Published May 27, 2014
Police said 25-year-old Farzana Iqbal was stoned to death by her family for marrying the man she loved.
Police said 25-year-old Farzana Iqbal was stoned to death by her family for marrying the man she loved.

LAHORE: A 25-year-old woman was stoned to death by her family outside the Lahore High Court on Tuesday in a so-called “honour” killing for marrying the man she loved, police said.

Farzana Iqbal was waiting for the High Court in Lahore to open when a group of around dozen men began attacking her with bricks, said Umer Cheema, a senior police officer.

Her father, two brothers and former fiance were among the attackers, he said. Iqbal suffered severe head injuries and was pronounced dead in hospital, police said.

All the suspects except her father escaped. He admitted killing his daughter, Cheema said, and explained it was a matter of honour.

Cheema said Farzana had been engaged to her cousin but married another man. Her family registered a kidnapping case against him but Farzana had come to court to argue that she had married of her own free will, he said.

Arranged marriages are the norm among conservative Pakistanis, who view marriage for love as a transgression.

Around 1,000 Pakistani women are killed every year by their families in honour killings, according to Pakistani rights group the Aurat Foundation.

The true figure is probably many times higher since the Aurat Foundation only compiles figures from newspaper reports. The government does not compile national statistics.

Campaigners say few cases come to court, and those that do can take years to be heard.
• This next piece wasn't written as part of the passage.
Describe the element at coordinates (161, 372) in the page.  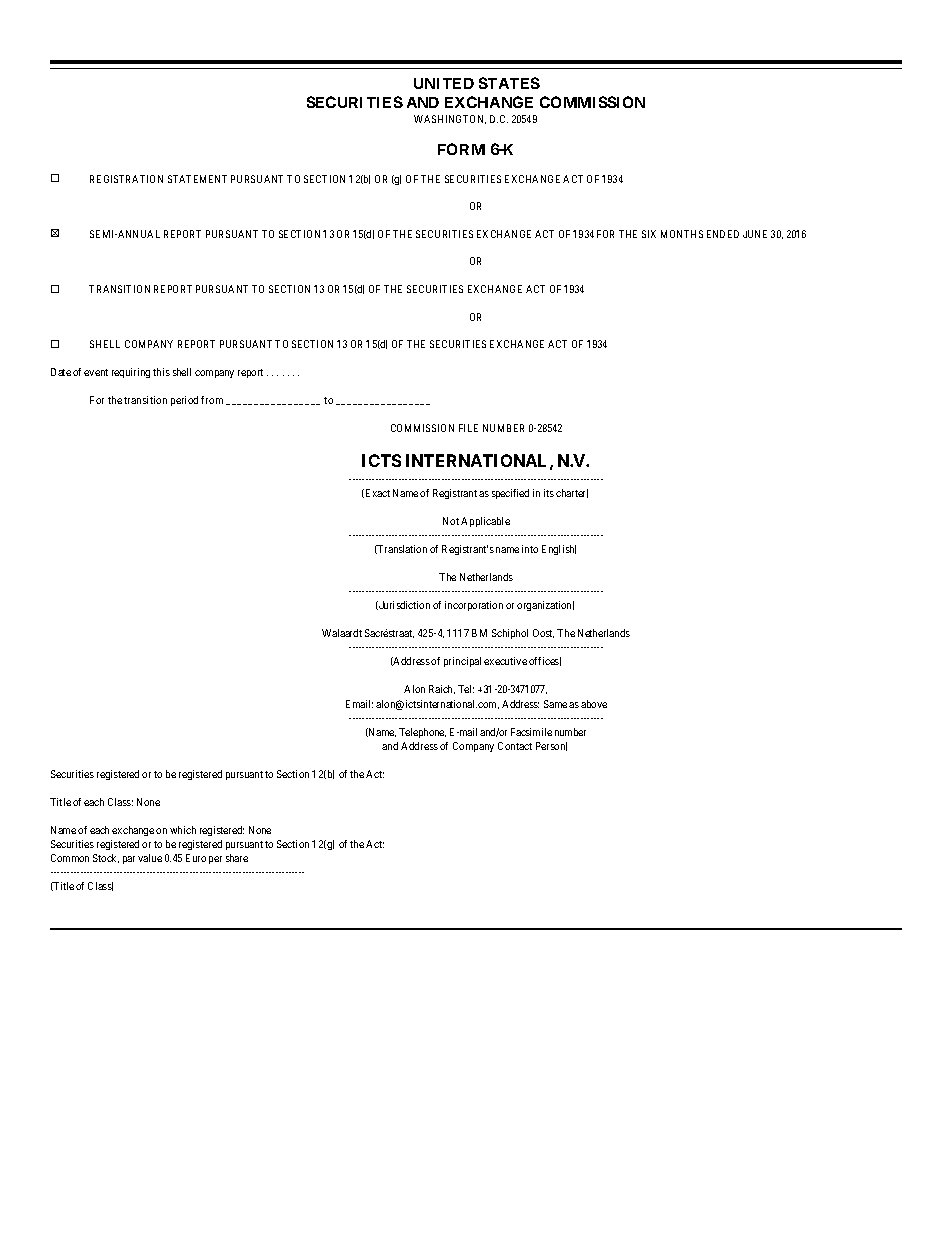
I see `this` at that location.
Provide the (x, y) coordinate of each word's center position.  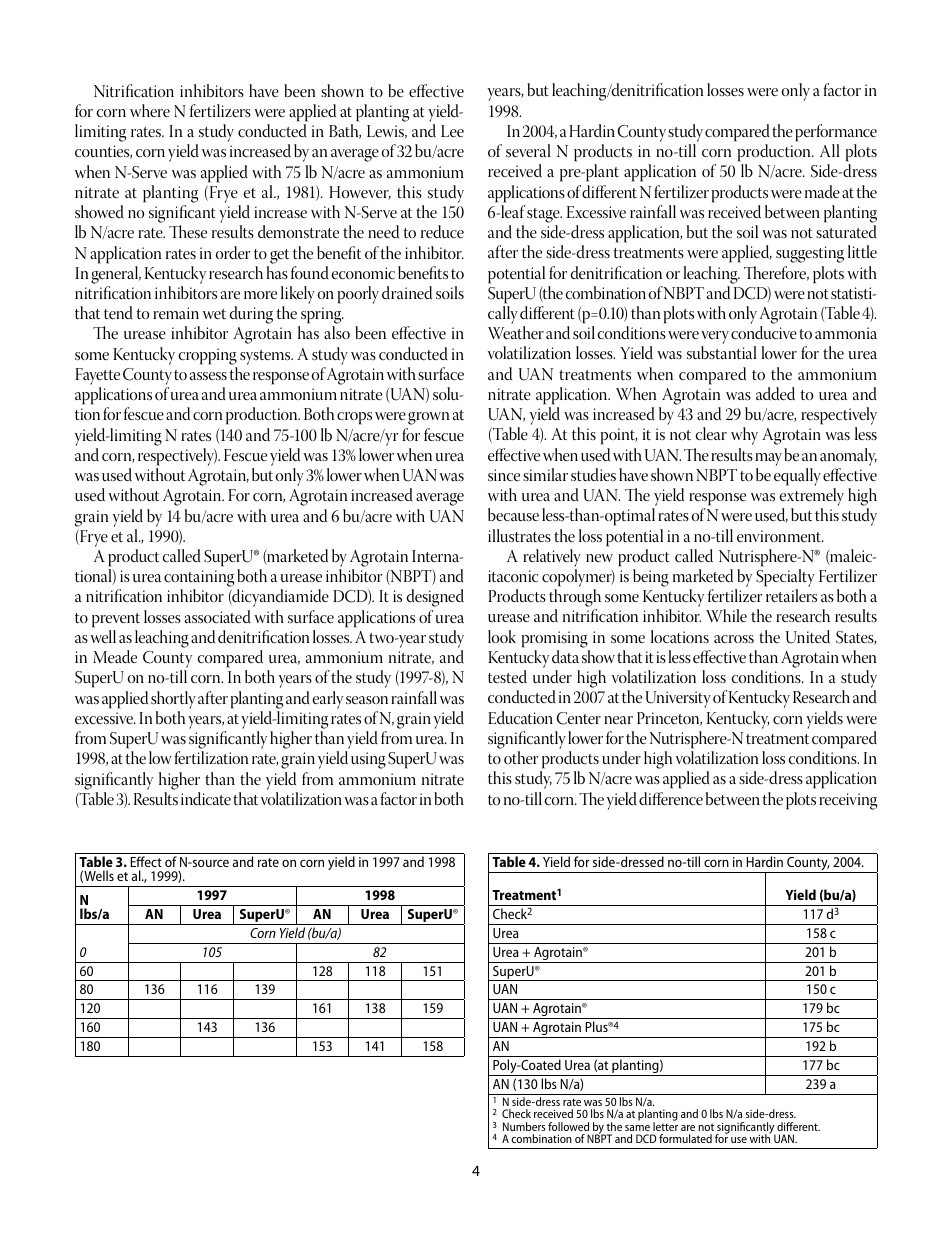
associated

No one tracks how many cases are successfully prosecuted.

Even those that do result in a conviction may end with the killers walking free. Pakistani law allows a victim's family to forgive their killer.

But in honour killings, most of the time the women’s killers are her family, said Wasim Wagha of the Aurat Foundation. The law allows them to nominate someone to carry out the murder, then forgive him.

“This is a huge flaw in the law,” he said. “We are really struggling on this issue.”